Por Javier Elena, integrante del equipo de Masculinidades y Comunicación de Grow- género y trabajo
Cuando hablamos de bienestar laboral hablamos de una multiplicidad de dimensiones que se interrelacionan para generar las condiciones en las que trabajadores y trabajadoras puedan desarrollarse de una manera positiva en el trabajo. Con la campaña Saltos al bienestar laboral, desde Grow- género y trabajo buscamos poner la lupa en cada una de estas dimensiones.
La económica es una de las dimensiones que hay que considerar para satisfacer necesidades básicas y garantizar cierta calidad de vida. También para proveer seguridad, permitir proyectar el futuro y garantizar la autonomía que habilite un desarrollo libre. En este sentido, el género es una variable a tener en cuenta, ya que tiene implicancias concretas que generan desigualdad.
Las brechas de género
En América Latina la brecha salarial entre hombres y mujeres es, en promedio, alrededor del 20% (OIT, 2025). Estas brechas se explican por distintas causas. Por un lado, la desigual distribución de tareas de cuidado. Por otro lado, la segregación horizontal: las mujeres se insertan en mayor medida en trabajos también vinculados al cuidado y con menores ingresos. En tercer lugar, las mujeres encuentran diversas barreras para acceder a puestos de liderazgo (tema que desarrollamos en la dimensión profesional de esta campaña), lo que se conoce como techos de cristal. En América Latina las mujeres representan sólo el 36% de los puestos directivos (Grant Thornton, 2024).

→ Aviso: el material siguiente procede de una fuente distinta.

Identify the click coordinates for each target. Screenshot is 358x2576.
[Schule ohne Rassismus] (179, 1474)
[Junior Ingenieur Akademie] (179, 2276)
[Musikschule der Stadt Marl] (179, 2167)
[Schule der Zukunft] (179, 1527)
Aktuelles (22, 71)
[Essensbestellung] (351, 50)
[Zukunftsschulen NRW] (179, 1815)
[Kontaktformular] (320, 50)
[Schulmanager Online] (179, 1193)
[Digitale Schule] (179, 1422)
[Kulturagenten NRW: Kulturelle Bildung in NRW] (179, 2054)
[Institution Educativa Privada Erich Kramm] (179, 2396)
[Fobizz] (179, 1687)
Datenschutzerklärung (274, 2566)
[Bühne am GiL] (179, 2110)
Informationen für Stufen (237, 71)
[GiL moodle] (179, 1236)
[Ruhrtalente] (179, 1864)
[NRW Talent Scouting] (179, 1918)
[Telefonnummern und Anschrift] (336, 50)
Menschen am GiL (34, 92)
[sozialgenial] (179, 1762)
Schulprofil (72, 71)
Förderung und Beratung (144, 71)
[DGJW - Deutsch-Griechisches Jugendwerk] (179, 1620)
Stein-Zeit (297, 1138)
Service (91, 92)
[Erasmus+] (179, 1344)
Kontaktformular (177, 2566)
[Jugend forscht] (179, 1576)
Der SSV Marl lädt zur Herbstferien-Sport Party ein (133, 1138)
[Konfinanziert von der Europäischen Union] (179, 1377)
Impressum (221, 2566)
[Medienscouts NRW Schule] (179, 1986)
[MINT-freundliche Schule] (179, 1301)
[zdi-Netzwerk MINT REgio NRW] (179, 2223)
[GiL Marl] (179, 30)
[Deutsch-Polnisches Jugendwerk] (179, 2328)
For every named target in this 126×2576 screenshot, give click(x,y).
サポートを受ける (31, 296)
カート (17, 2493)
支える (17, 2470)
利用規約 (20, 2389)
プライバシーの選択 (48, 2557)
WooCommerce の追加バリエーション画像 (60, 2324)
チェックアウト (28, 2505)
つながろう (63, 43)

Para la población LGBT, la situación es mucho más delicada, ya que enfrentan mayores situaciones de exclusión. Según los datos del Primer Relevamiento Nacional de Condiciones de Vida de la Diversidad Sexual y Genérica (2023) con los datos del INDEC, la desocupación entre personas trans y no binarias más que duplica la media nacional.
Cada organización puede hacer lo suyo
Si el bienestar económico es clave para construir culturas organizacionales en las que todas las personas estén cómodas, un primer paso es reconocer algunos factores centrales: ¿existen brechas salariales según género, identidad o rol? ¿hay políticas claras de compensación? ¿Se tiene en cuenta el salario emocional (clima, reconocimiento y posibilidades de desarrollo)?
La falta de reconocimiento salarial puede generar incomodidad, no solo desde lo individual, sino también desde lo colectivo, y perjudicar el desempeño de los grupos de trabajo. Tener un diagnóstico claro de la situación en cada organización permitirá llevar adelante los cambios necesarios para que todo el grupo se sienta cómodo y reconocido.
Desde Grow- género y trabajo acompañamos a las organizaciones a implementar acciones directas para atender estas situaciones. Realizamos diagnósticos organizacionales integrales sobre aspectos de la cultura laboral, entre los que está la brecha salarial, para detectar desigualdades en los espacios de trabajo. Ofrecemos la revisión de escalas y compensaciones, para tener criterios claros e igualitarios. Asimismo, desarrollamos estrategias para promover bienestar y sostenibilidad en el trabajo.
Para cerrar, queremos reiterar que pensar en la dimensión económica es clave en el camino de promover el bienestar, tanto individual como grupal. No solo porque tiene su correlación con la calidad de vida, sino porque implica reconocimiento, seguridad, proyección, y sentido de pertenencia.